** STATED PROBLEM **
Reproduce the material word for word from its first line through the line with "Action: pos(1426,255)", including both of those lines.

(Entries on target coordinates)
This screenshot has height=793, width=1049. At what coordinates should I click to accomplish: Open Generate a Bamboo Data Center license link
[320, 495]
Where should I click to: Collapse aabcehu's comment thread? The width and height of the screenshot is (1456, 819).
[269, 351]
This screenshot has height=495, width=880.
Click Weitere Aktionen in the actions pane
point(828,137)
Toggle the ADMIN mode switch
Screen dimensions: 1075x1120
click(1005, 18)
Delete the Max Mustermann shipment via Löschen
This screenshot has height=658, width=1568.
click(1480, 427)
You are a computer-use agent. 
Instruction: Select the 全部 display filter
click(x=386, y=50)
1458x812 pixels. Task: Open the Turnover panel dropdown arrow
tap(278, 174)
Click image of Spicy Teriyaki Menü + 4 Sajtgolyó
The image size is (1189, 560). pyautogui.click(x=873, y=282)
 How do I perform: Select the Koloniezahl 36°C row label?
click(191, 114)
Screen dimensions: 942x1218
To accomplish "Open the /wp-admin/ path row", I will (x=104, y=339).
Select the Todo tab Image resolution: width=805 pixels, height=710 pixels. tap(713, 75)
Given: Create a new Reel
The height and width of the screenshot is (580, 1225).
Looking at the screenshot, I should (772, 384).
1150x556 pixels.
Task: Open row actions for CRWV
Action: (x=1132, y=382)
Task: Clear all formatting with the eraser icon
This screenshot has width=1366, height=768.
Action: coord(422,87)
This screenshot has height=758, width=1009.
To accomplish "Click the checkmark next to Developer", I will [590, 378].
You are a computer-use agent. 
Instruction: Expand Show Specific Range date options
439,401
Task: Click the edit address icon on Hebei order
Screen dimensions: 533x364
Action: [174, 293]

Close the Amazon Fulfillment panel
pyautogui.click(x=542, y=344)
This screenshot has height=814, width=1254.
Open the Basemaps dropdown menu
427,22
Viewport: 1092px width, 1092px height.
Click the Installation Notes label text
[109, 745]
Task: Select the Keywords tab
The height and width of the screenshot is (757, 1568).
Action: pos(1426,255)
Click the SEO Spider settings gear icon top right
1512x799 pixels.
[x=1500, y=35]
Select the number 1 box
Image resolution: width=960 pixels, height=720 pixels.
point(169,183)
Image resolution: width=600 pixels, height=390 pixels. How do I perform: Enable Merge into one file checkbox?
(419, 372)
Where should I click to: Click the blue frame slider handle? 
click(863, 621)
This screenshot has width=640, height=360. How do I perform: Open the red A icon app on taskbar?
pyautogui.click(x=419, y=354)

** SOLUTION TO THE EXERCISE **
This screenshot has height=793, width=1049. At what coordinates should I click to accomplish: Open Generate a Bamboo Data Center license link
[320, 495]
Where should I click to: Collapse aabcehu's comment thread? The width and height of the screenshot is (1456, 819).
[269, 351]
This screenshot has height=495, width=880.
Click Weitere Aktionen in the actions pane
point(828,137)
Toggle the ADMIN mode switch
Screen dimensions: 1075x1120
click(1005, 18)
Delete the Max Mustermann shipment via Löschen
This screenshot has height=658, width=1568.
click(1480, 427)
You are a computer-use agent. 
Instruction: Select the 全部 display filter
click(x=386, y=50)
1458x812 pixels. Task: Open the Turnover panel dropdown arrow
tap(278, 174)
Click image of Spicy Teriyaki Menü + 4 Sajtgolyó
The image size is (1189, 560). pyautogui.click(x=873, y=282)
 How do I perform: Select the Koloniezahl 36°C row label?
click(191, 114)
Screen dimensions: 942x1218
To accomplish "Open the /wp-admin/ path row", I will (x=104, y=339).
Select the Todo tab Image resolution: width=805 pixels, height=710 pixels. tap(713, 75)
Given: Create a new Reel
The height and width of the screenshot is (580, 1225).
Looking at the screenshot, I should (772, 384).
1150x556 pixels.
Task: Open row actions for CRWV
Action: (x=1132, y=382)
Task: Clear all formatting with the eraser icon
This screenshot has width=1366, height=768.
Action: coord(422,87)
This screenshot has height=758, width=1009.
To accomplish "Click the checkmark next to Developer", I will [590, 378].
You are a computer-use agent. 
Instruction: Expand Show Specific Range date options
439,401
Task: Click the edit address icon on Hebei order
Screen dimensions: 533x364
Action: [174, 293]

Close the Amazon Fulfillment panel
pyautogui.click(x=542, y=344)
This screenshot has height=814, width=1254.
Open the Basemaps dropdown menu
427,22
Viewport: 1092px width, 1092px height.
Click the Installation Notes label text
[109, 745]
Task: Select the Keywords tab
The height and width of the screenshot is (757, 1568).
Action: pos(1426,255)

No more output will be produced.